▸ **TRY IT**:
Would you repeat exactly the part of the listing below that runs from the line containing "You are a GUI" down to the line containing "The image size is (2269, 1227).", inclusive, and nothing else?

▸ **GIVEN RECORDS**:
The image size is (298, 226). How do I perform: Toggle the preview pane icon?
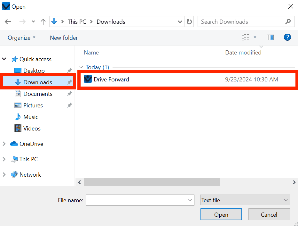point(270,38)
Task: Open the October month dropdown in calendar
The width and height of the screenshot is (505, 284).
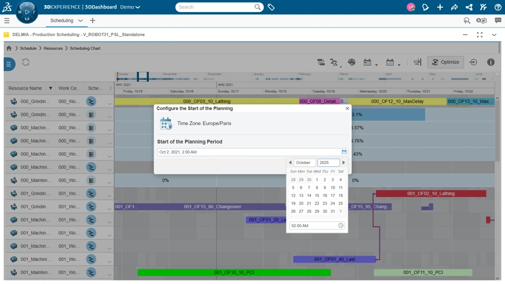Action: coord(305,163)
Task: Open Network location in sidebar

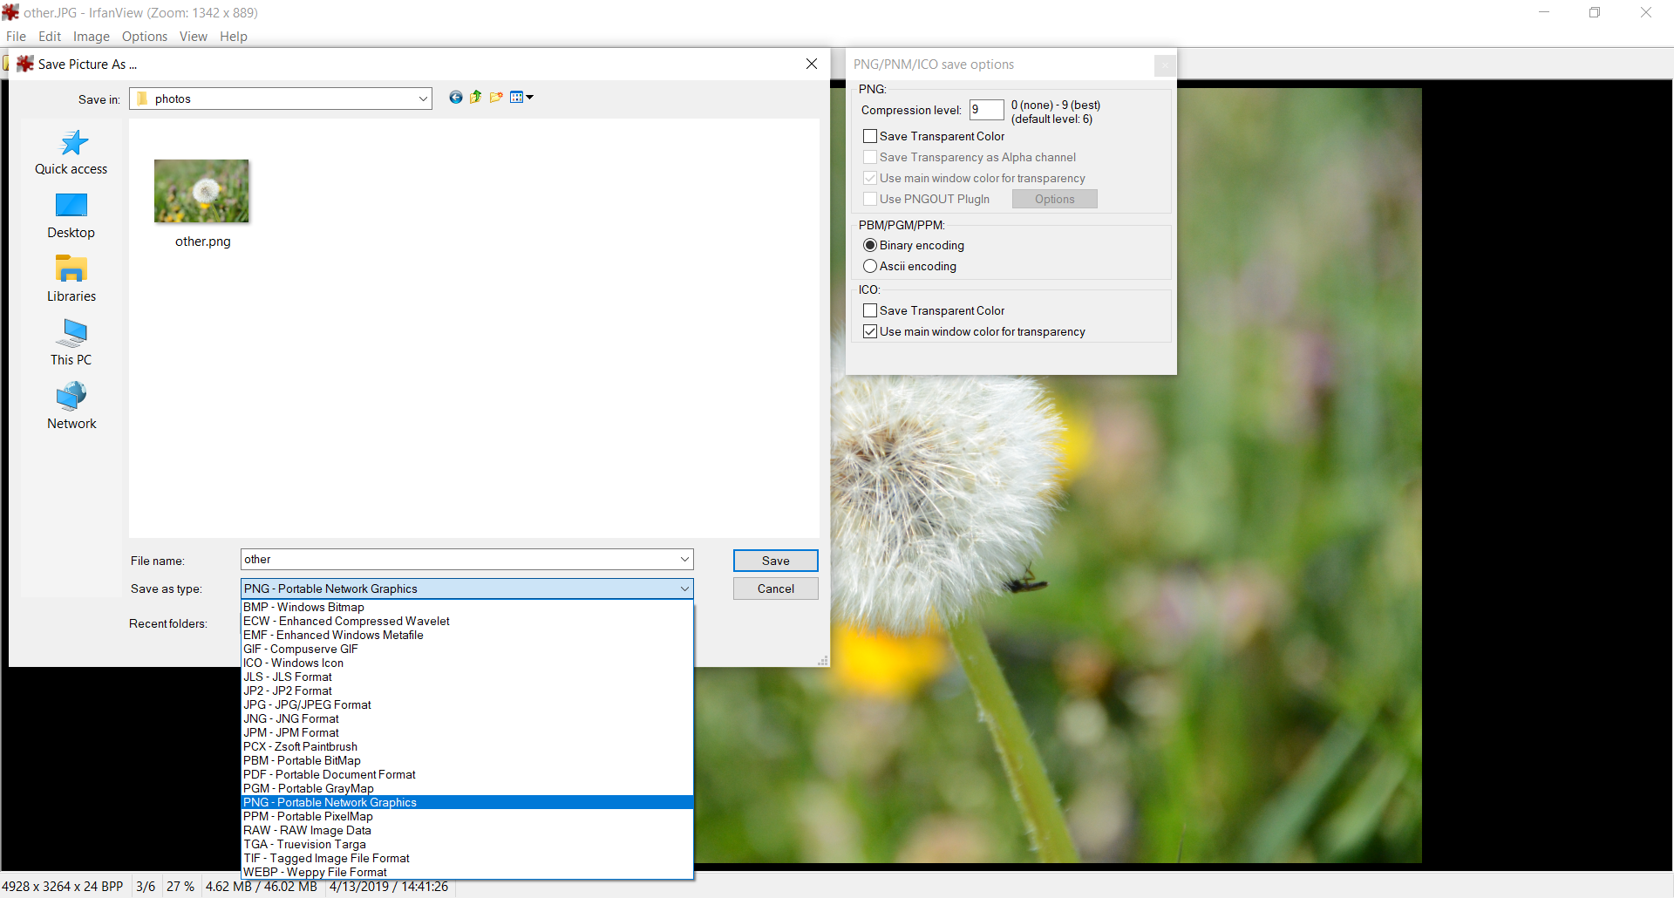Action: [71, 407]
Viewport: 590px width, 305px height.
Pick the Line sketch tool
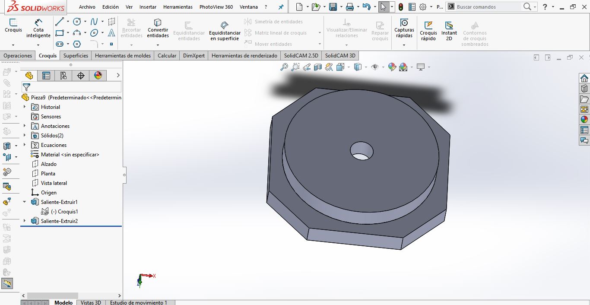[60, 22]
* * *
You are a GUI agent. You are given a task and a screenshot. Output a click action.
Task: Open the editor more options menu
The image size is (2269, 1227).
--
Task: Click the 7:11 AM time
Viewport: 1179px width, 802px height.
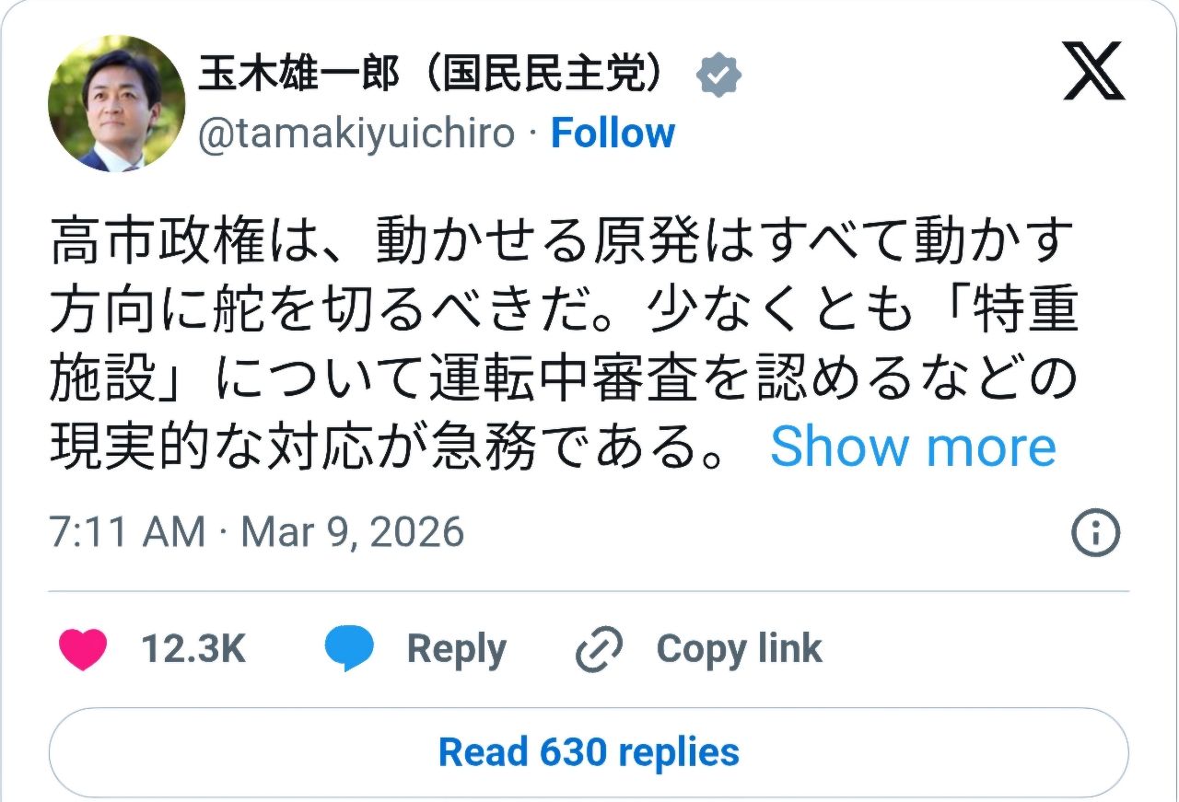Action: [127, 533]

▸ **RESULT OF THIS EXERCISE**:
You are a GUI agent. You are given a task and a screenshot. Output a click action.
Task: Open the editor more options menu
The image size is (2269, 1227).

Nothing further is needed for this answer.